IMDEA team is involved in different tasks related to 1) synthesis, functionalisation and physico-chemical characterisation of F-MNPs; 2) determination and analysis of the experimental AC hysteresis loop results; 3) setting the optimal experimental conditions for ELISA and magnetic detection methodology.

IMDEA team has solid background on 1) synthesis by chemical routes and characterisation of physico-chemical properties of MNPs; 2) MNP functionalisation with recognition ligands by covalently binding antibodies, peptides, aptamers; 3) developing customised, portable, reliable AC magnetometer; 4) assessing the influence of extrinsic and intrinsic parameters on the AC hysteresis loops. The magnetic detection methodology proposed by BIOMAG is intellectually protected by the International patent PCT/EP2018/080662.

The National Institute of Chemistry (NIC) is a scientifically excellent, established and breakthrough research institution based in Europe. With its cutting-edge research, NIC is enriching the global treasury of knowledge by solving the most pressing challenges facing society including: health, sustainable energy, climate change, a circular economy and safe food. The research goals push the boundaries of science and create new values.

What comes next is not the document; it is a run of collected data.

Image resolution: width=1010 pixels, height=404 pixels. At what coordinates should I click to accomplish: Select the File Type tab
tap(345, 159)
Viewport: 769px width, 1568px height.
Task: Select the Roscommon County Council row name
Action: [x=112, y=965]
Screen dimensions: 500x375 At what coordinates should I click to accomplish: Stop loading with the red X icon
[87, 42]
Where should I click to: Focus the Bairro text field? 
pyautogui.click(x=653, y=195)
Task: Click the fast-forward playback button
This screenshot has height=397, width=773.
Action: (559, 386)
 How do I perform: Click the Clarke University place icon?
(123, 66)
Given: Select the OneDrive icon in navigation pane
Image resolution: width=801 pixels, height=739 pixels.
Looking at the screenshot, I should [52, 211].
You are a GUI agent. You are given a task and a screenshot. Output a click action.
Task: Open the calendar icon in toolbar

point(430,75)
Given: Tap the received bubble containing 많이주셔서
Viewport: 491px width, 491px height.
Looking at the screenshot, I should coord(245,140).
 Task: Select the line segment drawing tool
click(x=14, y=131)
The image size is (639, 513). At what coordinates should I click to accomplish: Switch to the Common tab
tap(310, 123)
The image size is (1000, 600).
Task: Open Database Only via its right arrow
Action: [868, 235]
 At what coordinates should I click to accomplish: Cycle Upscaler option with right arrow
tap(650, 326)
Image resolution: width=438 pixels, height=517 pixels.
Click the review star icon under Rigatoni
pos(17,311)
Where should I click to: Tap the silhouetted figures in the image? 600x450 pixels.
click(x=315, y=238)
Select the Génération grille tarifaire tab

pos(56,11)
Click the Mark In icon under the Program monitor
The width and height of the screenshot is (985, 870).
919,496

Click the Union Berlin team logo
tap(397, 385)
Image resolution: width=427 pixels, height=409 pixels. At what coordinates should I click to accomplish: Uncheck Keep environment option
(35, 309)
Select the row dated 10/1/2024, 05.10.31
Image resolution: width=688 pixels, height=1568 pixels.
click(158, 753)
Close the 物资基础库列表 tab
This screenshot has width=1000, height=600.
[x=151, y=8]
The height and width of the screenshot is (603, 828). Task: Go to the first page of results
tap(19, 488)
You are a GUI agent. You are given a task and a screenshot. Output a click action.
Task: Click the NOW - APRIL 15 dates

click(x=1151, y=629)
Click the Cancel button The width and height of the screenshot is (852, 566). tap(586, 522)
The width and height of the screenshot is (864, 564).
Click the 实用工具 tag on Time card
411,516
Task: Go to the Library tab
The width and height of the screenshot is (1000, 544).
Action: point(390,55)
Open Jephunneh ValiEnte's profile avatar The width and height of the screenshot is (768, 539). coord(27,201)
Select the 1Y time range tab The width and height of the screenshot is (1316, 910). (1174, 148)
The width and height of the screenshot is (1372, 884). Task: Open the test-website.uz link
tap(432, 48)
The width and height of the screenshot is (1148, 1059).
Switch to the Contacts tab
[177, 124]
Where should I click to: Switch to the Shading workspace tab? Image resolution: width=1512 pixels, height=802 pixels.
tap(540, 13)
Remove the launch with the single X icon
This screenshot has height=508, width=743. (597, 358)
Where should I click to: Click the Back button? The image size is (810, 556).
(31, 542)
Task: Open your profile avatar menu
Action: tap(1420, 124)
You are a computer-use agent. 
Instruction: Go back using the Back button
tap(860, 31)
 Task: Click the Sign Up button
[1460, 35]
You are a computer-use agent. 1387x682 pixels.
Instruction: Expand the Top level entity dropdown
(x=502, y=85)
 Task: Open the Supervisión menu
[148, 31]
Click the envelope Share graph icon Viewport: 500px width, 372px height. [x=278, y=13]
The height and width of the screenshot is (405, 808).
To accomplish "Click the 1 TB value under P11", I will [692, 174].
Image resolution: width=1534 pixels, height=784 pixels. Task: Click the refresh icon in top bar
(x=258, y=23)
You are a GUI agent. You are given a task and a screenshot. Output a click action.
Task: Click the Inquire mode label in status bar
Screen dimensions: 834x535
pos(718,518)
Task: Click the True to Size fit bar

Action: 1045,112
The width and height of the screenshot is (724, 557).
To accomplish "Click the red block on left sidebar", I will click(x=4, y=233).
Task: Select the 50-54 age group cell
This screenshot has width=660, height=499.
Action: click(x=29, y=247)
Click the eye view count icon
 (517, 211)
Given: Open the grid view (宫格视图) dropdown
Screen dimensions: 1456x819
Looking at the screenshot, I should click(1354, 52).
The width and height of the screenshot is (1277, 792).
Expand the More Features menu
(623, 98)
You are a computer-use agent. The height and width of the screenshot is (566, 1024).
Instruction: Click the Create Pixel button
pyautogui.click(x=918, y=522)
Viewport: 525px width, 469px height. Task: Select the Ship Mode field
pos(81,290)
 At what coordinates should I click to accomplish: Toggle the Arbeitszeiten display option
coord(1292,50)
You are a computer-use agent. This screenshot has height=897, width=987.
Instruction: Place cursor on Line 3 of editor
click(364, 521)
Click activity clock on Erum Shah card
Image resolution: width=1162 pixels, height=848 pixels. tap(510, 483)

NIC team will be involved in different tasks related to 1) modelling the hydrodynamic F-MNP and biomarker assembling in presence and absence of other off-target serum proteins resulting in unspecific interactions; 2) determining empirical expression to quantify biomarker amount present in sample out of simulating variation of AC hysteresis loops of F-MNPs after specific interaction with biomarker.

NIC team has solid background on 1) multiscale molecular dynamics (MD); 2) open MD; 3) non-equilibrium MD; 4) Brownian hydrodynamics, 5) nanofluidics.

Universidad de Alcalá (UAH) is an academic and research institution funded on 1499 at the same time the Spanish vanguard of the Renaissance and humanist thought in Europe. In addition to classical humanistic studies and the social sciences, UAH has incorporated the most modern qualifications in all scientific fields, such as Health Sciences and the various engineering sciences spread across its campuses, which with the Science and Technology Park are a decisive factor in its international profile and a boost to business in Madrid region.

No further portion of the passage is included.